Description
The MH Group is recruiting an experienced Billing Supervisor (Accounts Receivable). The ideal candidate will improve the third-party Revenue Cycle's efficiency, quality, and financial outcome. The role will be fully remote.
Responsibilities
- Perform advanced, highly complex levels of technical and analytical reporting.
- Review outstanding aging regularly to identify trends and assign workloads to staff as necessary.
- Ensures adequate staff coverage to meet department needs in addition to hiring and terminating staff in conjunction with the Billing Operations Manager.
- Forecasts expected revenue, reconciles forecasted earnings with payment receipts and reports and organizes and analyzes requested data for internal and external department staff.
- Meets regularly with all direct staff and provides guidance and direction to all daily claims work about claim submission, denial management, and outstanding AR.
- Builds and utilizes analytic reports from the clearinghouse to direct denial management and assist the team with efficiently working receivables.
- Review denials and outstanding aged receivables to identify and assign workloads to billing representatives based on various data points daily, weekly, and monthly.
Participates as an active team member in developing new programs/coding within the Electronic Health Records systems. - Directly oversee third-party Billing Representatives
- Confirms billing and payments for new programs or new coding/guidelines comply with directions published by pay sources.
- Presents data collected and escalates topics to higher-level management when necessary.

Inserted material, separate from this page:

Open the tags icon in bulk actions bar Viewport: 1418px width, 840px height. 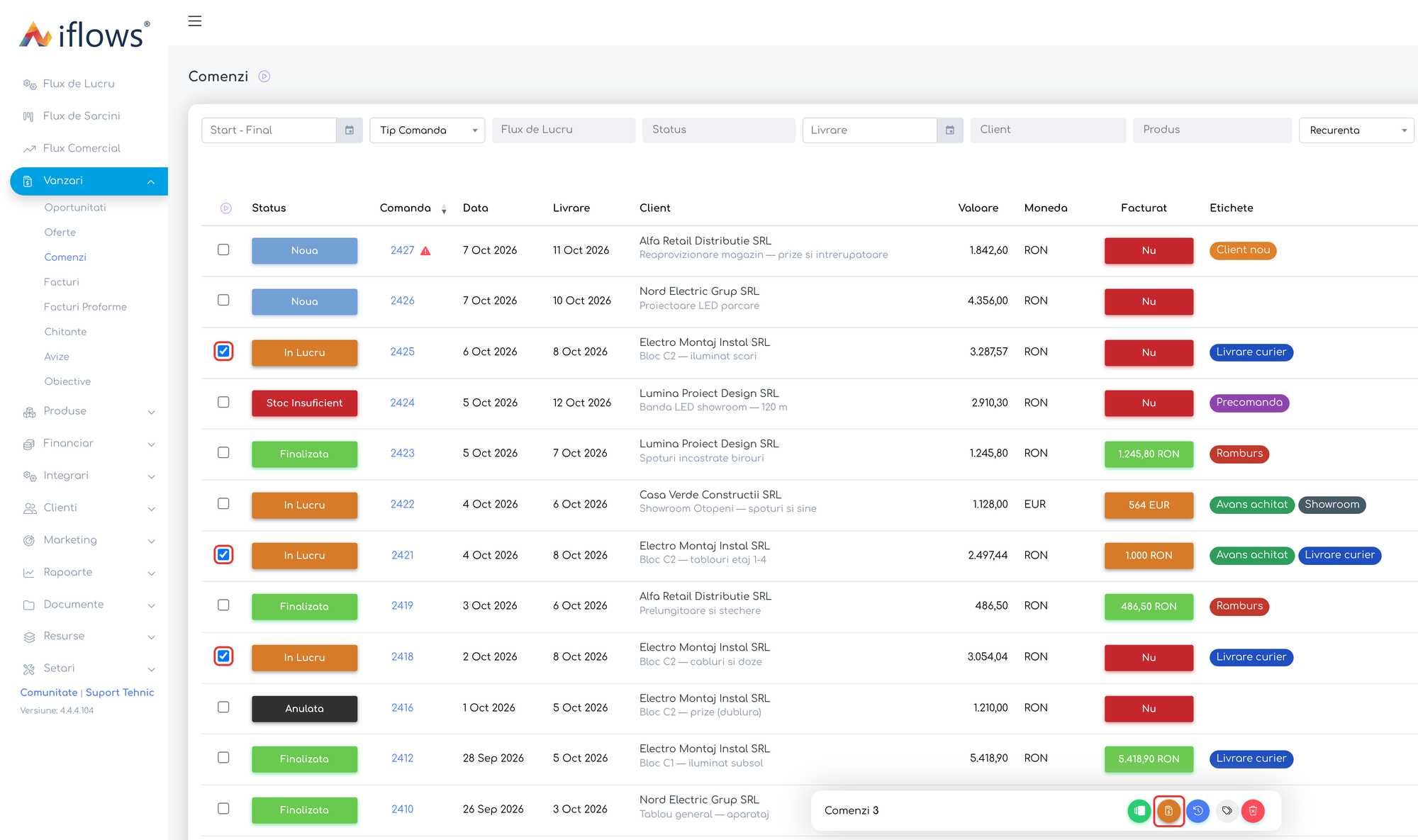click(x=1227, y=810)
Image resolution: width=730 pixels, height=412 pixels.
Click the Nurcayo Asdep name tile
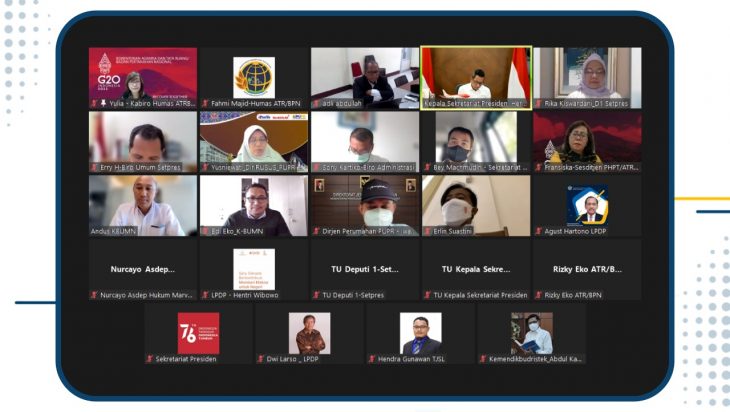pos(143,269)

- Acts as a liaison between the Billing Department, program staff, vendors, and payer representatives.
Experience and Skills
- An associate degree or 3-5 years prior health care revenue cycle analyst experience is preferred.
- 2-3 years of management experience.
- Ability to resolve conflict and delegate tasks within the scope of work.
- Ability to schedule, meet, and maintain daily and monthly routines, as well as preserve the integrity of the EHR
- Identify team goals and evaluate progress, in addition to coaching team members to achieve these goals
- Extensive knowledge of medical insurance and an overall understanding of managed care products (HMO, PPO, ACO, etc.), as well as billing and collections with CPT, ICD-10, and HCPC coding and medical terminology.
- Proficient in Microsoft Office products with strong skills in Excel (VLOOKUPs, pivot tables, formulas, etc.).